Mr Adrien Deliège,
Chercheur en mathématiques
Interview réalisée en octobre 2015 |
Quel a été votre parcours scolaire ?
Après mon master en Sciences mathématiques à finalité approfondie, j’ai obtenu une bourse d’aspirant FNRS (Fonds National de Recherche Scientifique). Depuis lors, je suis doctorant à l’ULiège, j’ai fait deux années de thèse et il m’en reste encore deux à faire.
Quel est le sujet de votre thèse "El Nino, quand les mathématiques rythment les catastrophes climatiques" qui a vous a valu de recevoir le prix "Ma thèse en 180 secondes" ?
Ma thèse s’articule autour d’un outil mathématique, à savoir les ondelettes. Cela permet d’analyser de nombreux jeux de données et d’en tirer de nouvelles informations. Une partie de ma thèse est consacrée à l’étude du phénomène El Niño (phénomène climatique qui se traduit par une hausse de la température à la surface de l’eau de l’est de l’océan Pacifique, autour de l’équateur). Il s’agit principalement d’analyser la température de l’Océan Pacifique. J’essaie d’en extraire les composantes principales, de laisser le bruit (les parasites en quelque sorte) de côté et d’extrapoler aussi bien que possible ces composantes pour, à terme, essayer de prédire l’arrivée de phénomènes semblables.

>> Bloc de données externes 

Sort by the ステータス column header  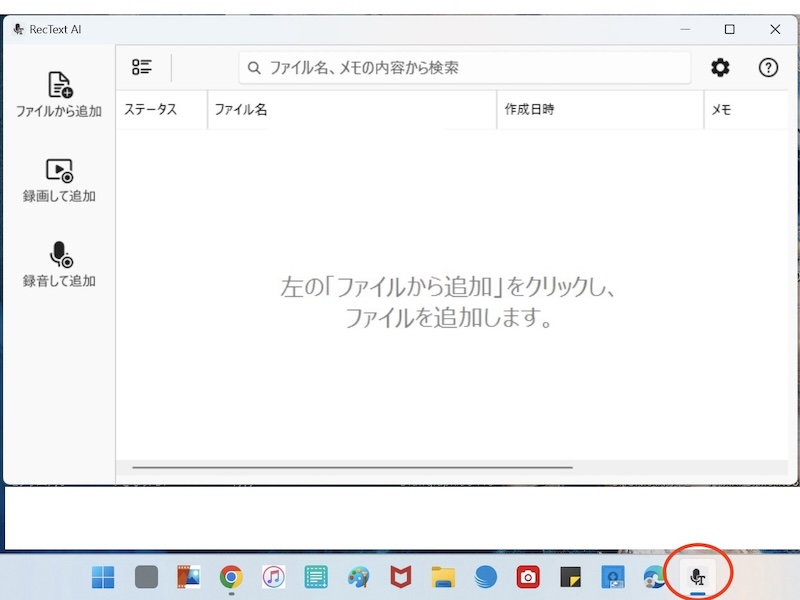click(x=151, y=110)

J’ai également analysé d’autres séries de températures (de l’air, dans des stations météos européennes) d’un point de vue différent pour voir si leur irrégularité était liée à leur type de climat et aux variations de pression locales.
Brièvement, quelle est votre méthodologie de travail une fois le thème trouvé ?
Il faut commencer par de la bibliographie. Ce n’est pas ce qu’il y a de plus amusant, mais il faut savoir où en est l’état de la recherche en la matière avant de se lancer et d’entrevoir le grain de sel qu’on pourrait y apporter. Ensuite, une fois que la problématique est bien définie, il faut mettre au point la méthode d’analyse et aiguiser ses outils pour qu’ils soient aussi bien adaptés que possible au sujet que l’on souhaite étudier. Il faut ensuite faire de nombreux tests, vérifier les résultats, voir comment les améliorer, approfondir le sujet et déterminer jusqu’où on est capables d’aller avec notre méthode. Une fois qu’on a fait tout ce qu’on a pu, on rédige un article, on présente le travail à des conférences et on essaie de trouver des collaborateurs pour améliorer le tout, ou se lancer dans d’autres sujets.
En quoi consiste votre travail au quotidien ?
Je lis des articles pour me tenir au courant des dernières avancées. Je fais des codes pour analyser mes données, je regarde ce qui est bon/moins bon, j’essaie de résoudre le problème, je travaille sur mon sujet. Je rédige des articles, je vais à des conférences pour présenter mon travail. Je donne des séances d’exercices dans certains cours également. Combiner recherche et enseignement, je trouve que c’est une vie très intéressante.
Combien y-a-t-il de chercheurs en mathématiques au sein de l’ULiège ?
Il y a une vingtaine de doctorants et une dizaine de professeurs. De temps à autres, il y a des post-doctorants temporaires.
Pouvez-vous nous citer des thèmes de recherches en mathématiques effectuées par des chercheurs en mathématiques ?
Analyse fonctionnelle, analyse multifractale, topologie algébrique, combinatoire des mots, géométrie différentielle, statistique robuste, algèbres de contact, dualité de Stone, etc. Ce sont quelques exemples de ce qui est étudié à l’ULiège. Sinon, au total, dans le reste du monde, des centaines de thèmes sont le sujet de nombreuses recherches en mathématiques. Il est d’ailleurs impossible pour un mathématicien du 21ème siècle de connaitre toutes les mathématiques tant les domaines sont nombreux et variés.
Quelles peuvent être les sources de financement des chercheurs ?
Principalement les Universités et le FNRS. Je pense qu’il est aussi possible d’être financé par certaines entreprises. Cependant, il y a somme toute assez peu de chercheurs en Belgique, et il est de plus en plus difficile de se faire une place et de la garder dans ce milieu, faute de budget.
Peut-on, selon vous, exercer comme chercheur toute sa vie professionnelle ?
Oui bien sûr, mais c’est très difficile d’avoir une place de chercheur (ou professeur) définitif dans une Université. De plus, il faut savoir sans cesse rebondir quand les recherches stagnent un peu.